Unfortunately, I've been in this situation more times than I care to count. Having moved 14-15 different times in my childhood years, I moved schools, a lot. So, I left friends behind constantly. Especially having grown up in the age of no social media or cell phones (cave times!!). As an adult it's happened to me a few times. The most recent one being a "friend" who walked away while I was pregnant (ouch!). She never really said why. She just deleted me from Facebook and walked away from a 5 year friendship without as much as an explanation. She then shared with my sister that it was because I was "mean" to her. Huh? I was a hormonal pregnant mess! What in the world? A true friend would've understood that and said, "Yep. Bygones." In fact, I tell my best friend now, who is 9 months pregnant that whatever she says or does while pregnant is forgiven, point blank, no questions. Unfortunately, not everyone is that considerate.
So, what did I learn from that person? That some people are insensitive jerks? Yea. Perhaps. But, mostly, I learned that not everyone is deserving of our friendship. Sometimes people just suck. And I don't mean that in a derogatory way. I mean, they really do suck. They suck the energy out of us. They suck the positive vibes out of our lives. They suck happiness and joy and hope and understanding out of us without ever offering anything in return. So, why do we hang on to these sucky people? We shouldn't.
Let's count our losses, move on and make room in our lives for genuine people who do deserve us. It's quite simple really.
By the way, I wrote said "friend" recently to apologize for having hurt her (you know... while I was hormonal and preggers). She responded by not responding to me and blocking me from Facebook and then proceeding to tell my sister she thought that was the best way to handle it.
Again, some people are much better left in the distant past. And by the way, if you're wondering what mean thing I did/say? I still don't know. Since I was never told. Haha!! Crazy.
Let's push the crazies out and make time and space for the cool beans in our lives. They are so much more fun anyway! Have a great Wednesday!

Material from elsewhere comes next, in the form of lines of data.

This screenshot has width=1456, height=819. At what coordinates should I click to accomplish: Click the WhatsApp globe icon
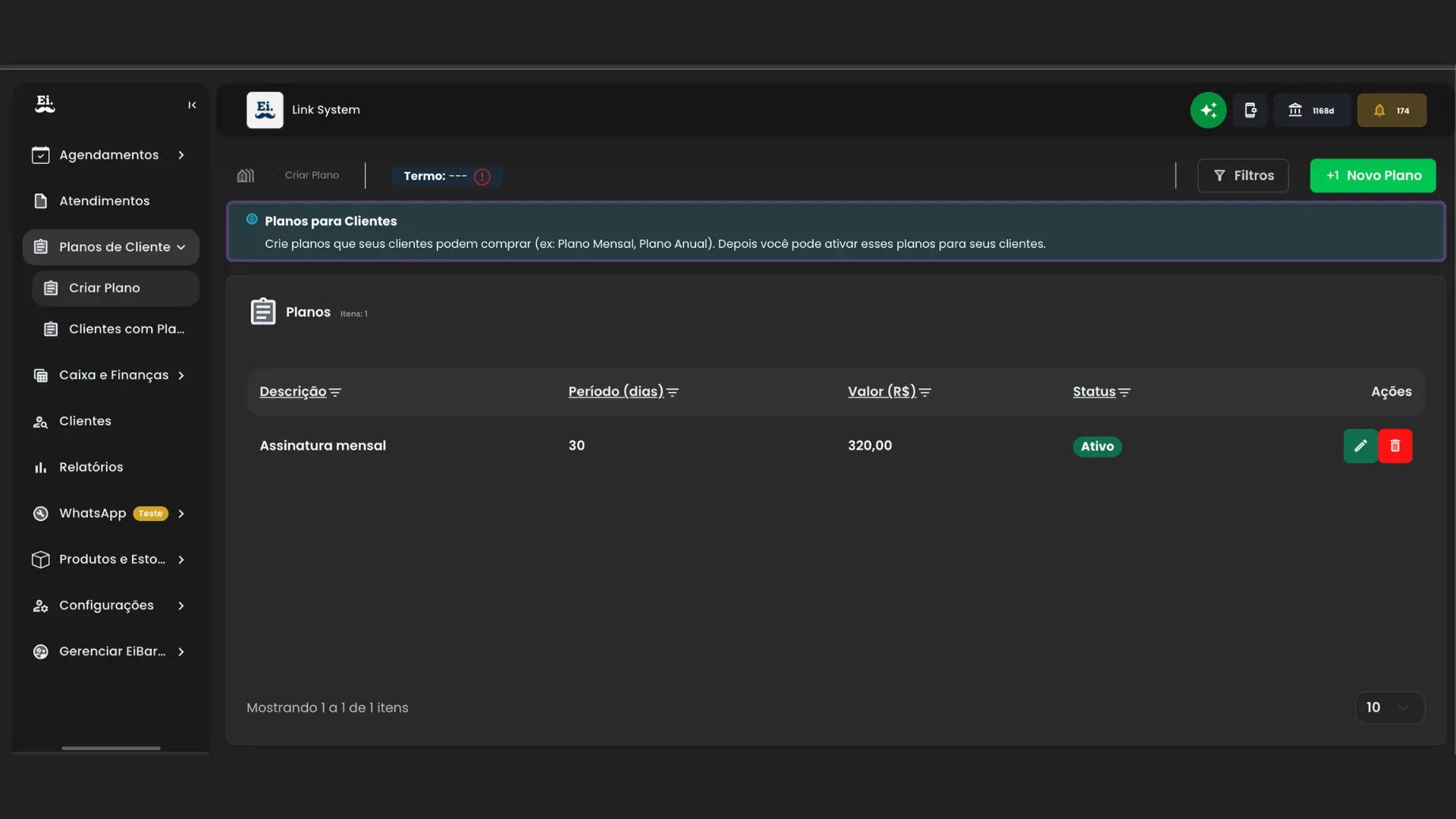pyautogui.click(x=40, y=513)
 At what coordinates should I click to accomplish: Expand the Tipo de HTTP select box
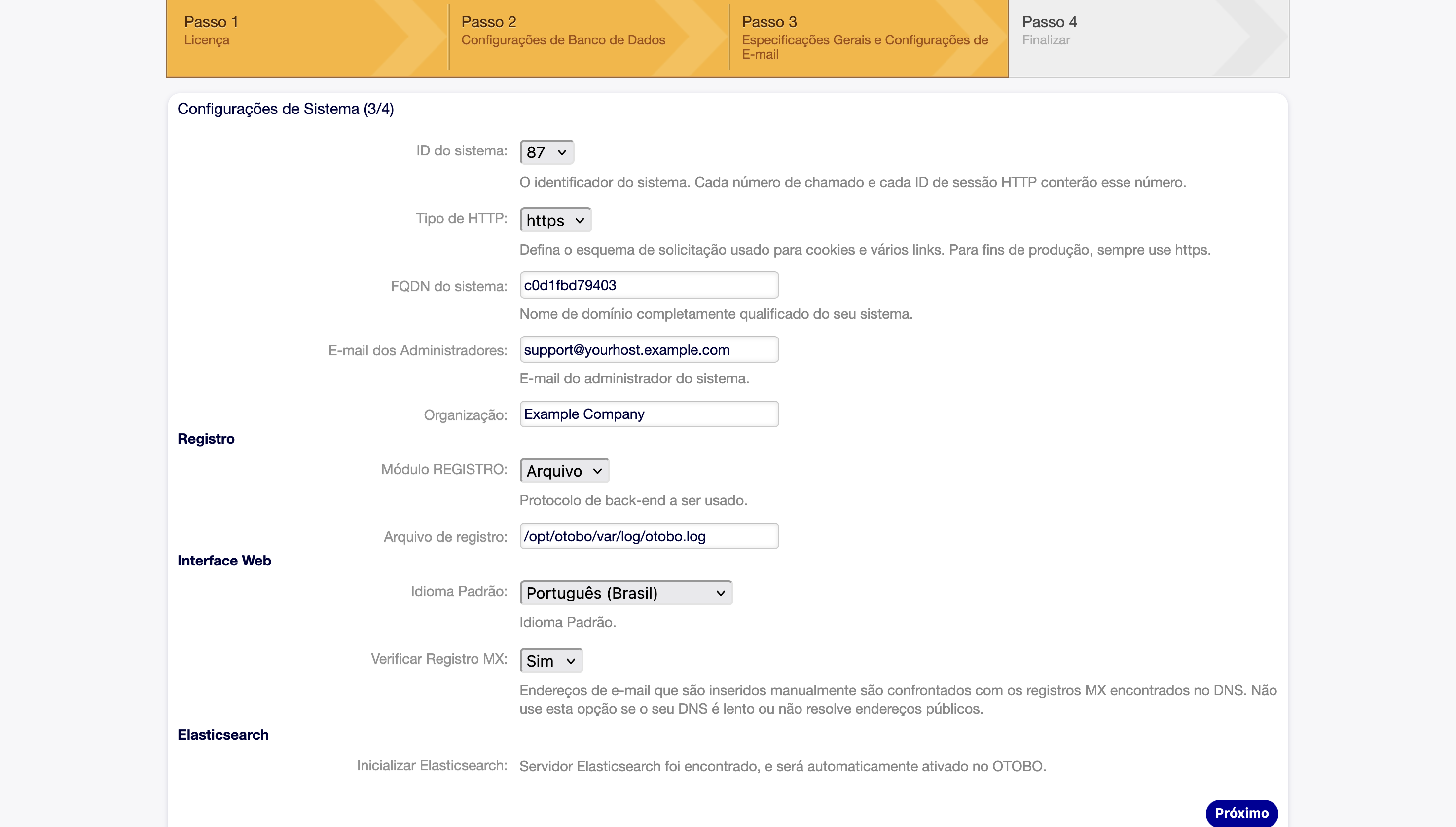(554, 221)
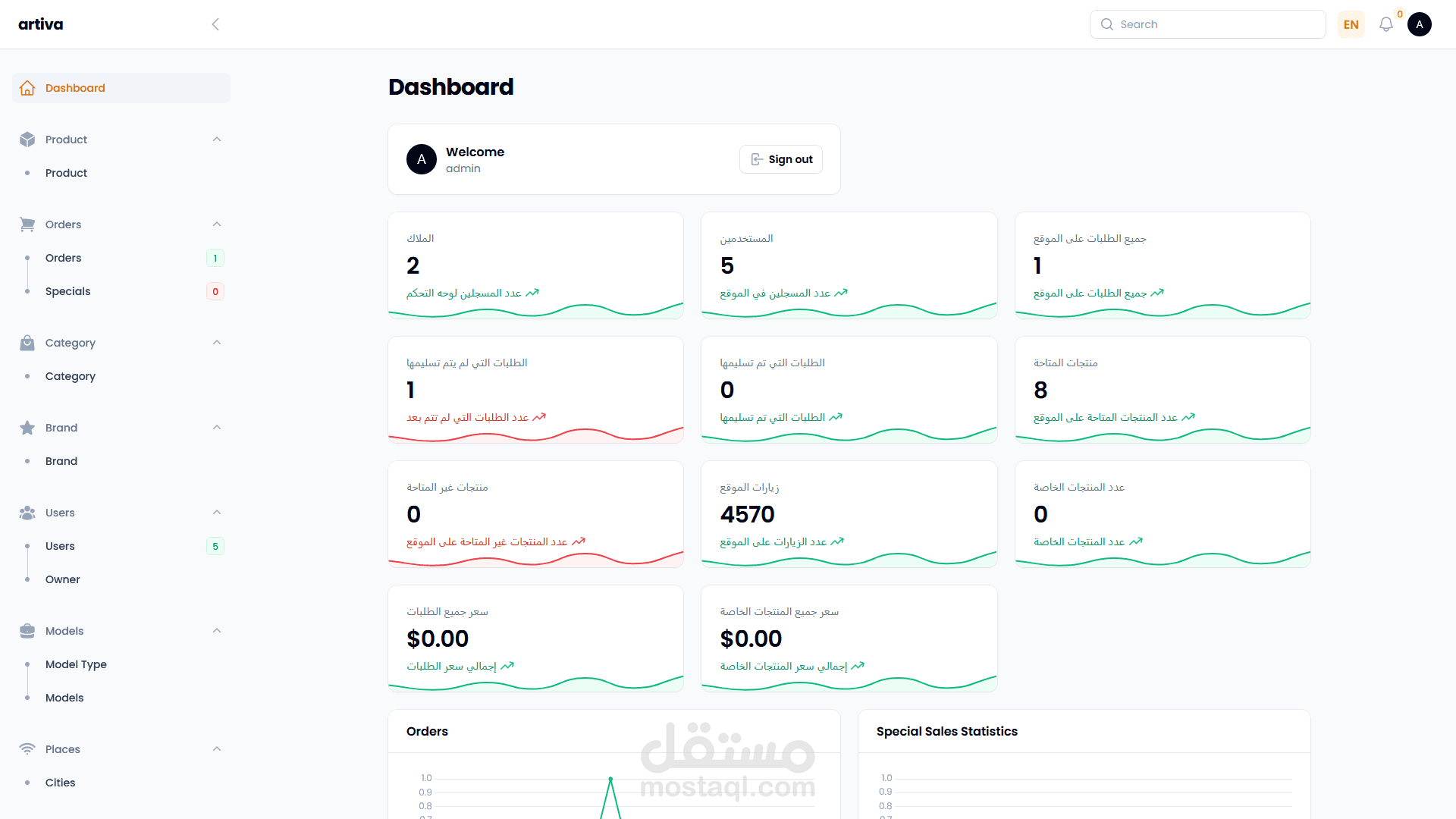Image resolution: width=1456 pixels, height=819 pixels.
Task: Open the Cities link under Places
Action: pyautogui.click(x=60, y=783)
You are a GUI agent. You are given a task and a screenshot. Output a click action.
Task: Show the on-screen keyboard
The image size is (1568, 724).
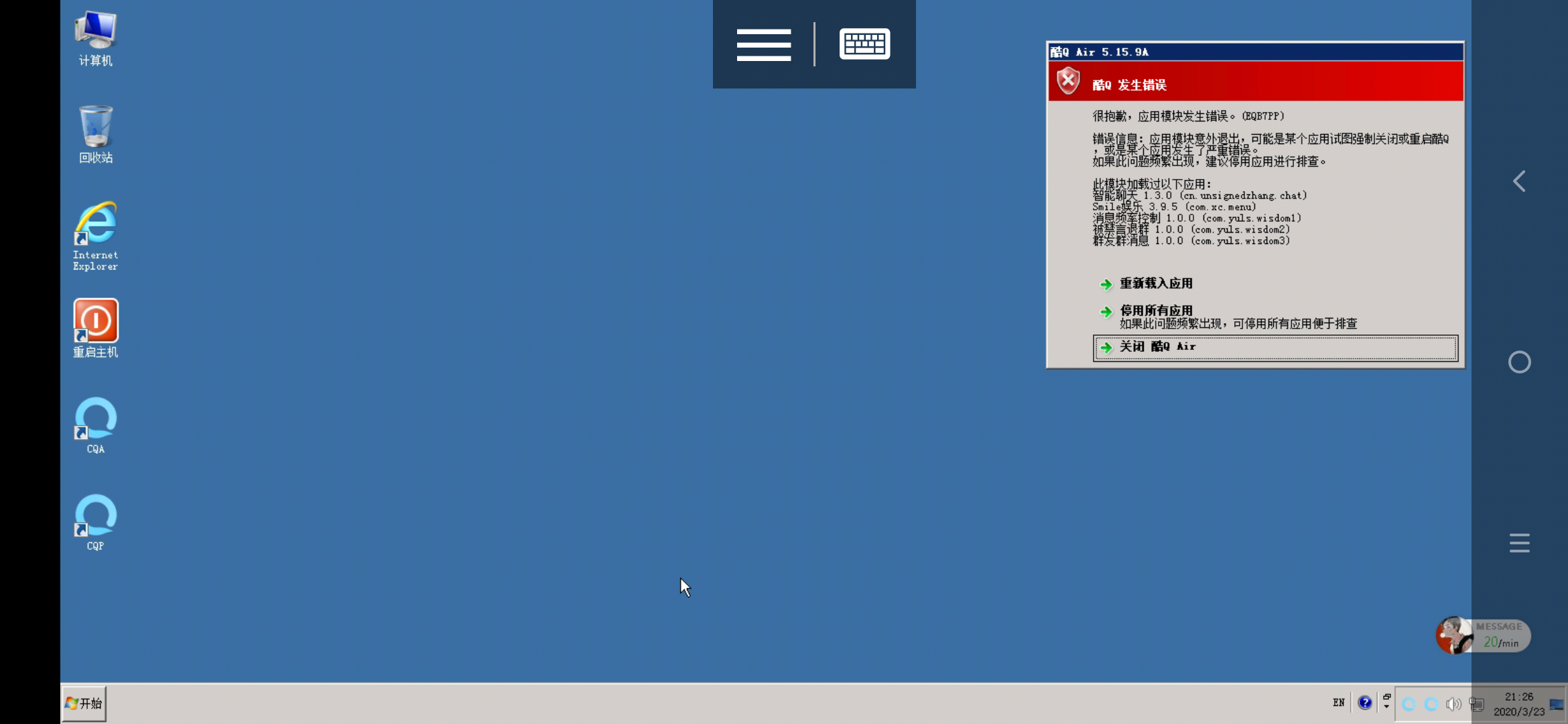(x=864, y=44)
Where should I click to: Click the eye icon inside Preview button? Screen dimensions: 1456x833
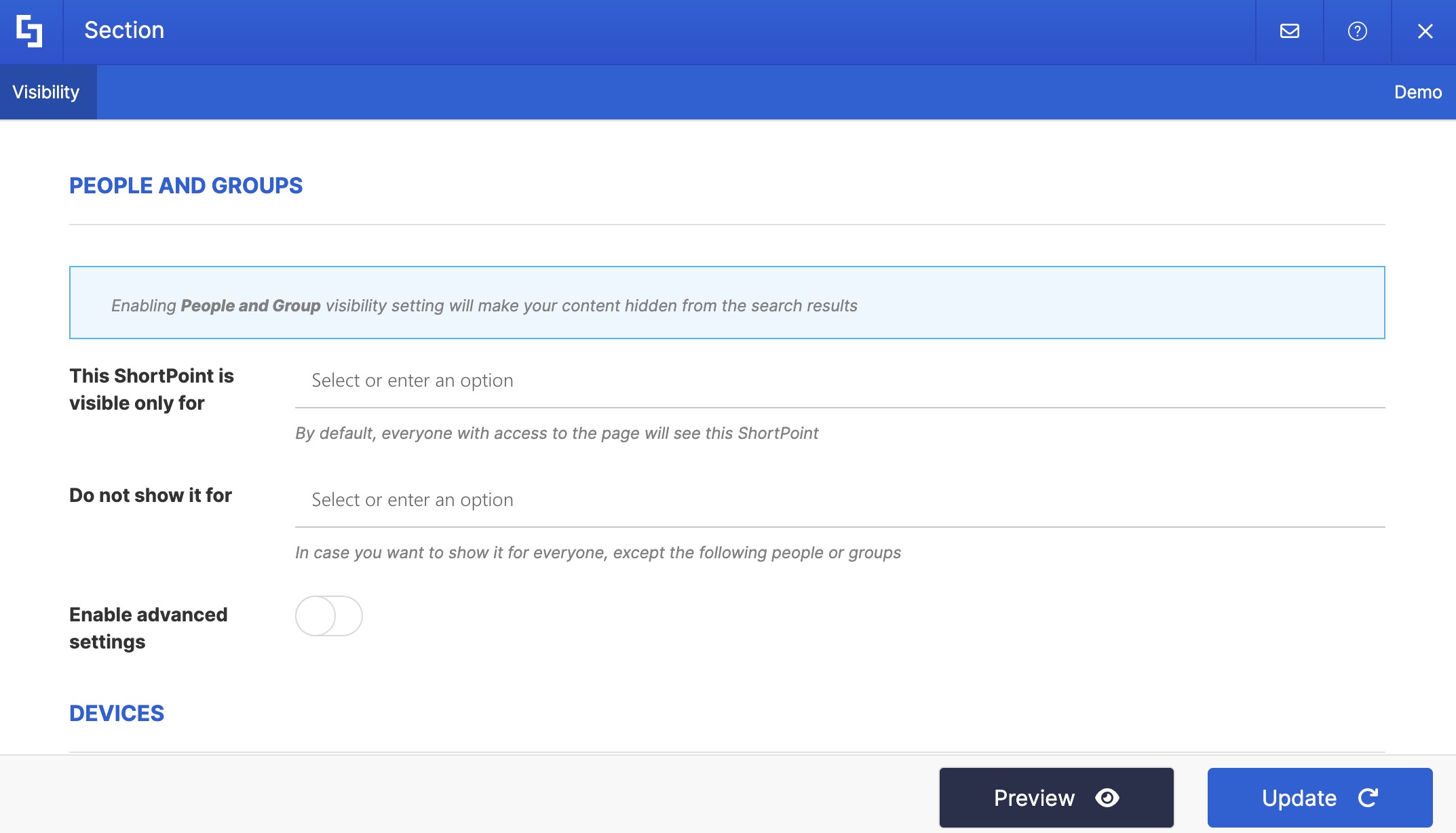coord(1109,798)
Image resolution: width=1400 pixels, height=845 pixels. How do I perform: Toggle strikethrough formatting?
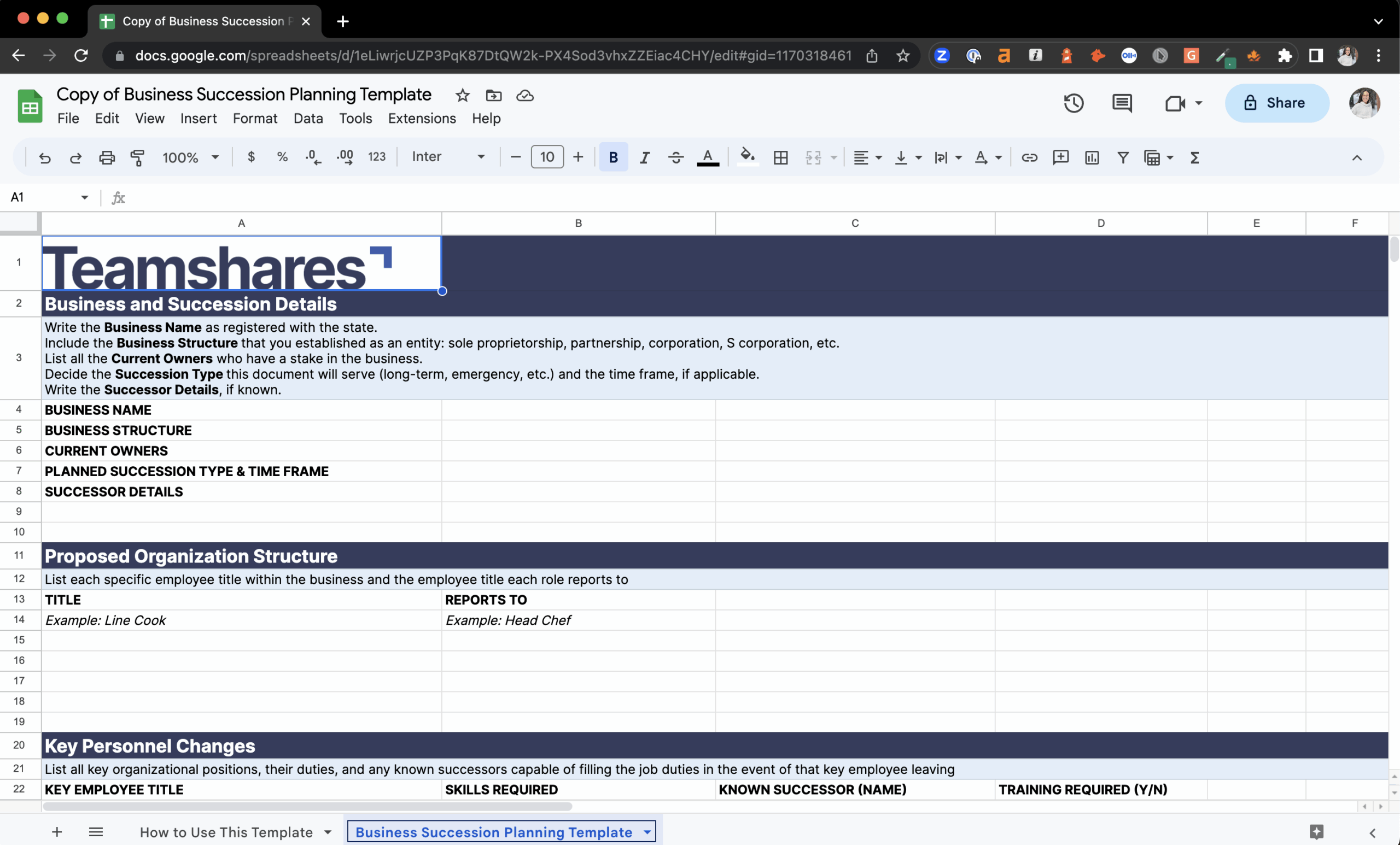point(675,157)
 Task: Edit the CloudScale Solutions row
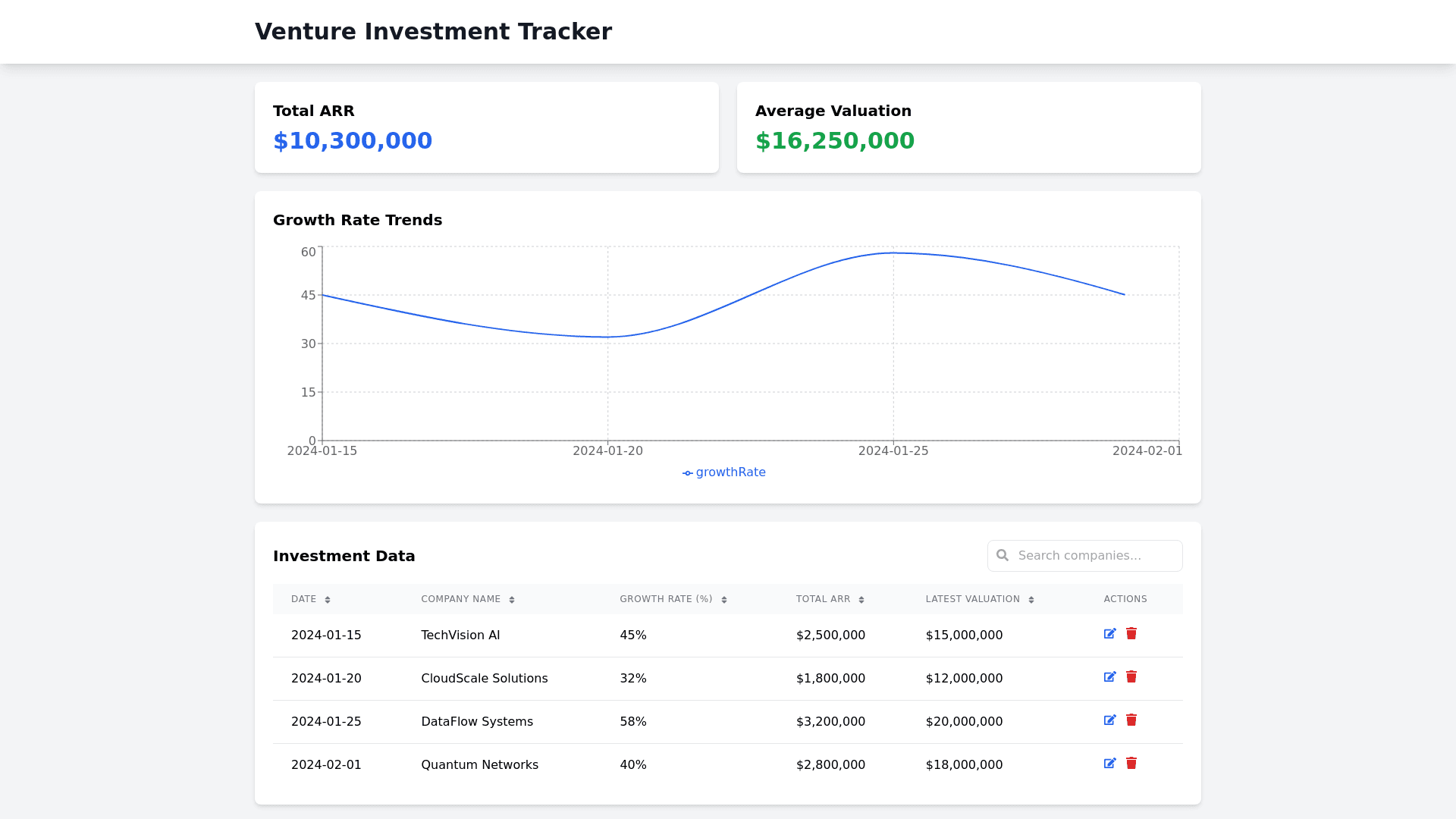(x=1109, y=677)
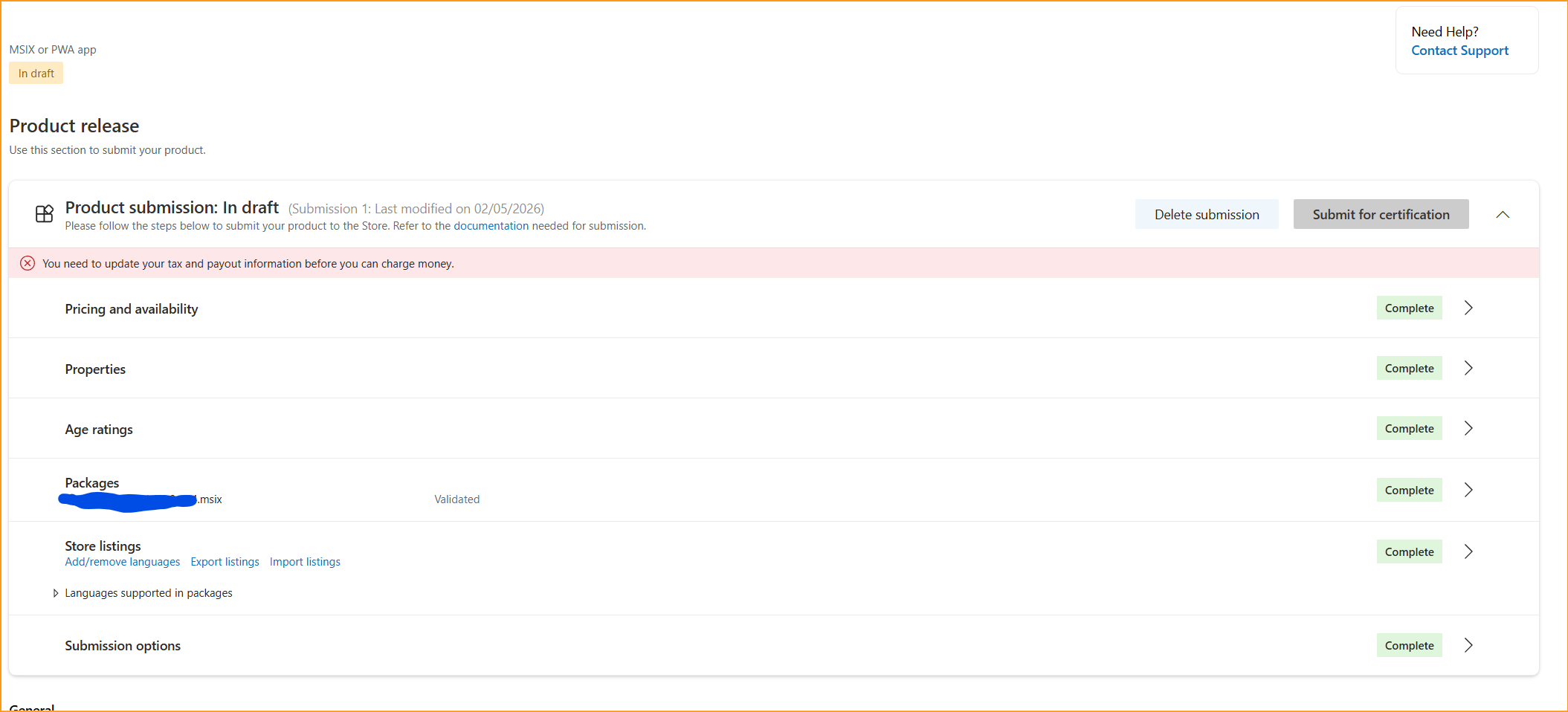Click the Complete badge next to Age ratings
1568x712 pixels.
(x=1409, y=427)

P.S. Keep in mind that even when we let people go and remove them from our lives, we don't waste precious time hating them. That is also fruitless. The key to peace is to forgive/ask to be forgiven; move on if the situation calls for it and there's no reconciliation; send them off with good energy, wishing them well in their future and keeping them in prayer. Hate is an ugly word and a feeling that we should never hold on to. It's toxic. Send people away with love and forgiveness for their shortcomings. After all, none of us are perfect.